• WRITTEN EXERCISE
Rescale the items from the line with "Mark the word foreign" up to and including the line with "coord(80,134)": give those lines again, requests included, with each coordinate in the answers multiplied by 2.55 and rounded to a whole number, halves rounding up. Return only these lines, and leave the pictures out.

--- DATA SUPPLIED ---

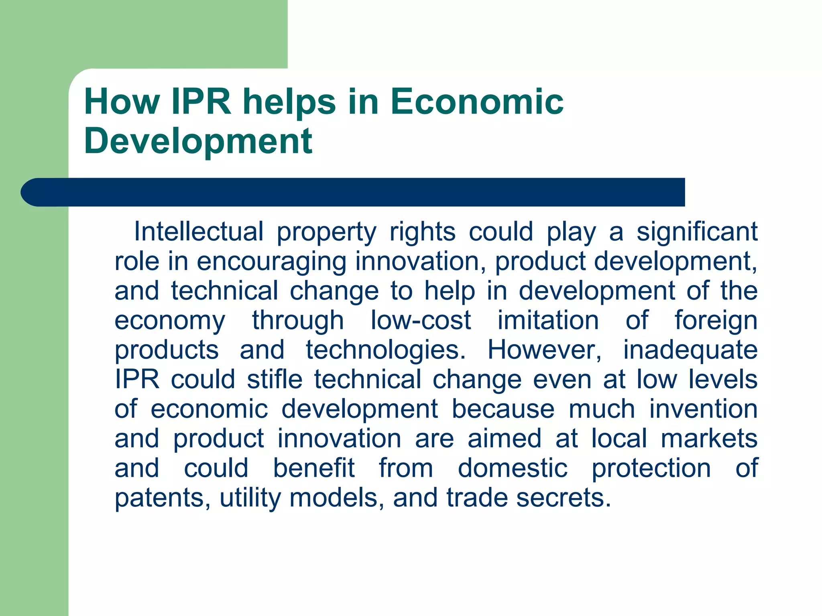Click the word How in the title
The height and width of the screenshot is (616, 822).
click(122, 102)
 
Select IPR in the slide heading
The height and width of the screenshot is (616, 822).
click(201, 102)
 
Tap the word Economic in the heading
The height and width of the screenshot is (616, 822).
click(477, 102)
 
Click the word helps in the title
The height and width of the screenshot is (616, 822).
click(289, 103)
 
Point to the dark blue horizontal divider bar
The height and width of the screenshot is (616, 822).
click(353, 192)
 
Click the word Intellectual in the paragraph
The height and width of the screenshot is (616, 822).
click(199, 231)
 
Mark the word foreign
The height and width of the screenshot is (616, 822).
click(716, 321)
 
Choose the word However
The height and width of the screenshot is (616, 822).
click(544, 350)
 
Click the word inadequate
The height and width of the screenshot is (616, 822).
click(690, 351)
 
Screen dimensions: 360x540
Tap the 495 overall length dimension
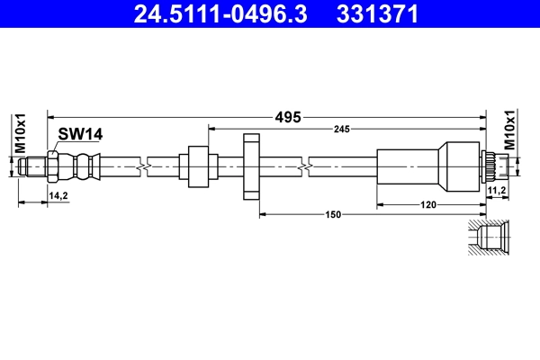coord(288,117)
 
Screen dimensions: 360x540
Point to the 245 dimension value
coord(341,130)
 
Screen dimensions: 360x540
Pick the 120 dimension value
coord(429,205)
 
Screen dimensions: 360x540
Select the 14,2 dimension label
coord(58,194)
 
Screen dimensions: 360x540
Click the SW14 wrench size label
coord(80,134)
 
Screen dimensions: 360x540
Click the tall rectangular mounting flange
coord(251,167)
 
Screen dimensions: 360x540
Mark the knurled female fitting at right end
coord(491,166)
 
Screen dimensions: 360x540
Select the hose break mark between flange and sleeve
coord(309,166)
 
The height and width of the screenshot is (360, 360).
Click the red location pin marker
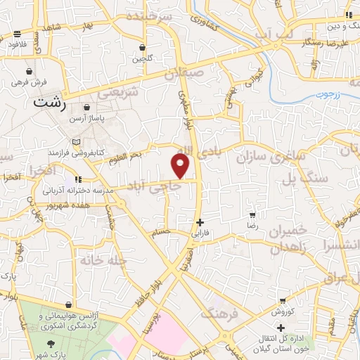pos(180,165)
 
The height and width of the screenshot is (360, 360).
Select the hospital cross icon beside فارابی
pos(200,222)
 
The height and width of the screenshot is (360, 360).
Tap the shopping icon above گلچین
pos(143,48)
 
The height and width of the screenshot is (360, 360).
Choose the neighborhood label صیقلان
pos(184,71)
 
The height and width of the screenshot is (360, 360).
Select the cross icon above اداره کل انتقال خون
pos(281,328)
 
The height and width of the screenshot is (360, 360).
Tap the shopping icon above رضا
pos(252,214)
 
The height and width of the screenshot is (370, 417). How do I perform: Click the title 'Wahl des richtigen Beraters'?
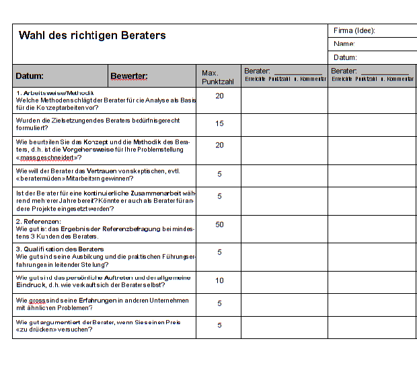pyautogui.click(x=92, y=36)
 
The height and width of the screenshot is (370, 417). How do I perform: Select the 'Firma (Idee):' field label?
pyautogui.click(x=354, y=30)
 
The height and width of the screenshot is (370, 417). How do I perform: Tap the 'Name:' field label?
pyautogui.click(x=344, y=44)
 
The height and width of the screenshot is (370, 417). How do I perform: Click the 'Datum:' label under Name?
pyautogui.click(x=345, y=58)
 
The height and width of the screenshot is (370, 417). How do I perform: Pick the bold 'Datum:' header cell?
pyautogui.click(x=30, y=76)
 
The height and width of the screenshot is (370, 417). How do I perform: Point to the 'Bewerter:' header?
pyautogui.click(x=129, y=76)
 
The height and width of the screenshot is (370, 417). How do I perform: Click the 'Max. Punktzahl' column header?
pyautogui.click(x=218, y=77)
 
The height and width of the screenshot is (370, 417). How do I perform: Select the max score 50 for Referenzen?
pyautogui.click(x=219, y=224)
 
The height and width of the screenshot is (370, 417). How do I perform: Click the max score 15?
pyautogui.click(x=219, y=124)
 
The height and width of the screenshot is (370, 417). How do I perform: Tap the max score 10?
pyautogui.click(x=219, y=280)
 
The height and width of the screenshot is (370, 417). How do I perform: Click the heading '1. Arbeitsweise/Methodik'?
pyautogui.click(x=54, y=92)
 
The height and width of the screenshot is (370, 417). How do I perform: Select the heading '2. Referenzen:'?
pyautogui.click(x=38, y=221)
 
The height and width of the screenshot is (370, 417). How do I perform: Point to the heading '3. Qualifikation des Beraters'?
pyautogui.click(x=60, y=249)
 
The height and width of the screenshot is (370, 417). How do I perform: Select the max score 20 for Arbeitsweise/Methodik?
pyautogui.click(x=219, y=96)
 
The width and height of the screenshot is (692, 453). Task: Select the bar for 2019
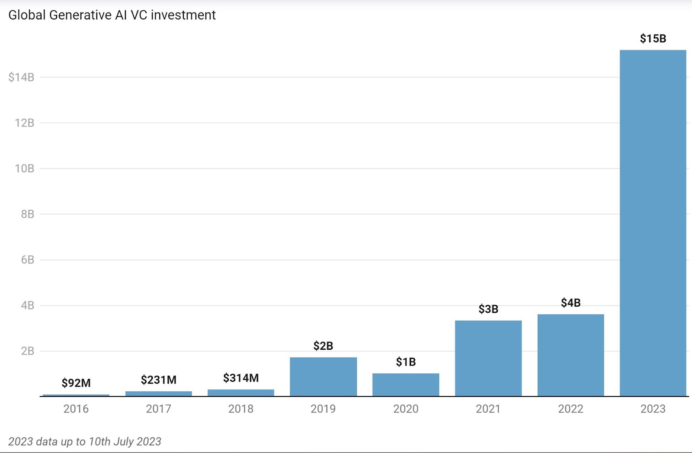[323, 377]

---

• OUTPUT OF THE EXERCISE
Mark the word foreign
The height and width of the screenshot is (616, 822).
click(1826, 819)
 
Choose the word However
The height and width of the screenshot is (616, 822).
click(1387, 893)
 
Click the word inadequate
The height and width of the screenshot is (616, 822).
click(1760, 895)
 
Screen dimensions: 360x540
Tap the 495 overall length dimension
coord(734,298)
 
Screen dimensions: 360x540
Point to the 245 dimension value
coord(870,332)
 
Screen dimensions: 360x540
Pick the 120 dimension value
coord(1094,523)
 
Screen dimensions: 360x540
Select the 14,2 dimension label
coord(148,495)
 
Screen dimensions: 360x540
Click the SW14 wrench size label
coord(204,342)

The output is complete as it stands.